‘If only I had a little more charisma I’d be much more successful in life. Is this something you’ve said more than once or twice, especially when you’ve seen someone appear successful just because they’ve got that – charisma? Can you learn how to be charismatic or, is it something you’re born with?
What is charisma anyway? The Oxford dictionary defines it as, compelling attractiveness or charm that can inspire devotion in others.
Leaders, especially politicians like Bill Clinton, Barak Obama or John F Kennedy spring to mind when you think of charismatic people. From commanding a room and influencing others and the ability to build a relationship with almost anyone, charismatic people seem to have it all and get ahead in life because they have it, charisma.
If you’re in business, education, or regularly meet people, having charisma is a great asset that puts you ahead of your competition. If you have a leader that gets you really excited about a vision and the means to do it, you’ll put in the extra effort to make that vision reality. And, if you’re that leader potential obstacles dealing with people can melt away. But is charisma something you can learn like say, patience?
A charismatic person has a magnetic presence, and awe inspires, or influences other people. They have a great sense of self-worth. Whatever your personal views of Barak Obama you can’t argue against his incredible belief in himself that he could pull it off. Become the 44th president of the United States. He had what it takes to get past an enormous challenge. He believed in himself, what he believed he could offer and what he would do.
Go further back in time to the year 1978 when a very charismatic person, Jim Jones, persuaded 900 members of his People’s Temple cult to commit mass suicide in the jungles of Guyana. Such is the power and influence of a charismatic individual.
It was German sociologist Max Weber who said that personal magnetism was not a God-given gift but merely the perception of those around us.
So how do project your charisma on others? How do make your relatives, friends and colleagues view you as charismatic?
Here are a few tips, that with practice can be a natural element of how you behave:
- Act confident and show genuine empathy.
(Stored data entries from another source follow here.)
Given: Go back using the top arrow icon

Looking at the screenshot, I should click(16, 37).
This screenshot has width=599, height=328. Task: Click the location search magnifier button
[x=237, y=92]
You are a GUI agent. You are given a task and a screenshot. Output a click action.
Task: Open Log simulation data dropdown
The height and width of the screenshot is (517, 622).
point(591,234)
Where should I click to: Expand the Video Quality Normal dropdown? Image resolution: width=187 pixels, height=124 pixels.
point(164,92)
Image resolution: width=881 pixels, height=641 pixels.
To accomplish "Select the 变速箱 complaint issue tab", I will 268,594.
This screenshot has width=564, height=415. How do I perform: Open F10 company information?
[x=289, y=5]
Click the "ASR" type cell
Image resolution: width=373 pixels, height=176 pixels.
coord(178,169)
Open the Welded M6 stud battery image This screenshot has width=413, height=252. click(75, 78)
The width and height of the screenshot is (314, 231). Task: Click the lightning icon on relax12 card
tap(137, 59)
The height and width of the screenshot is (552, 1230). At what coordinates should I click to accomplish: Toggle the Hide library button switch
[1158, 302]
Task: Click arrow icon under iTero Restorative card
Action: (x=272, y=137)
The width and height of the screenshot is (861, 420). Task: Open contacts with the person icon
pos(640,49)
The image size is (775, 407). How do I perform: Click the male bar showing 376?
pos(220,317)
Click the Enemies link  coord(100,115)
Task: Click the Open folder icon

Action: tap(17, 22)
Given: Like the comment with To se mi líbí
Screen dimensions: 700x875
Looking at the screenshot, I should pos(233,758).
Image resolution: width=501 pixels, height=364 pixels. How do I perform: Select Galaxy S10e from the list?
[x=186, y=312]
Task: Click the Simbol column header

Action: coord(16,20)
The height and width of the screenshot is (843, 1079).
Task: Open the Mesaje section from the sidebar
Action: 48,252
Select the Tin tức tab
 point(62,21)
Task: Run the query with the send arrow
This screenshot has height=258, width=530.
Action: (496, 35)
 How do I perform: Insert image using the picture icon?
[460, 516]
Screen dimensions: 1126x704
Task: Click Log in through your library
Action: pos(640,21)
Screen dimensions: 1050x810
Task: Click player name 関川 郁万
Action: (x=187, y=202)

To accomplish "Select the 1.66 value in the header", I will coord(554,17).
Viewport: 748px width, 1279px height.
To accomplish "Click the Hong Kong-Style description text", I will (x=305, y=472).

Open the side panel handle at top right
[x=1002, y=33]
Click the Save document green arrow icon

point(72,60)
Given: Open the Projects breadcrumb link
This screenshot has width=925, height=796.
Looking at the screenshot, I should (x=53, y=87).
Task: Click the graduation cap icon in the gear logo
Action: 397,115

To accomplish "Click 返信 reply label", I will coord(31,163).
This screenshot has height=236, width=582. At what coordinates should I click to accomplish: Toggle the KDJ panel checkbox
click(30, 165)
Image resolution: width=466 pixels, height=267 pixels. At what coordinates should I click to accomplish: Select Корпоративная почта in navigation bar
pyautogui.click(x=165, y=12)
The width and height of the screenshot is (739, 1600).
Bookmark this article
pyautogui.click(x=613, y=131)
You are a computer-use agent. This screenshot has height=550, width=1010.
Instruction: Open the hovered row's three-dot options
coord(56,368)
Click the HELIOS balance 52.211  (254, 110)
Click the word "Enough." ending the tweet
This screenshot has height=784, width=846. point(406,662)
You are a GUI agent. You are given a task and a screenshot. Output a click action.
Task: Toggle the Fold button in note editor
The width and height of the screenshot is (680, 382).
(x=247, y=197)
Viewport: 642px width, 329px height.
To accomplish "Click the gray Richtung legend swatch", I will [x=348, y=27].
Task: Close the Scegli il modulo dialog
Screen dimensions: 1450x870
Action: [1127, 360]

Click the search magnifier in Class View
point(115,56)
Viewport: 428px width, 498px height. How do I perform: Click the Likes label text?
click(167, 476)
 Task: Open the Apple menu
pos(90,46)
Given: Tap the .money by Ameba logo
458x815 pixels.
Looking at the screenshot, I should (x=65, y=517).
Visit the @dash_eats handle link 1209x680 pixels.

- Watch your posture, walk and stand confidently
- Show power, without arrogance. This can be achieved subtly by reclining on your chair, feet on the desk and hands behind your head, or by leaning over your desk with your hands down on the surface and spread wide apart.
- Maintain eye contact. Research by the University of Miami found that people who are more dominant break a greater number of mutual gazes than those who are more submissive or in the power-down position
- Show warmth and smile. In The Silent Language of Leaders, Carol Kinsey Gorman cites an experiment by Duke University, which used functional magnetic resonance imaging to show that “the orbitofrontal cortices (a ‘reward centre’ in the brain) were more active when subjects were learning and recalling the names of smiling people.
- Listen, pay exclusive attention to the people you interact. One suggestion is to count how many times the person you’re listening to blinks. Just make sure you’re not obvious.
Following the above tips, probably won’t turn you into a leader parading on the world stage, but will enhance your reputation among your peers.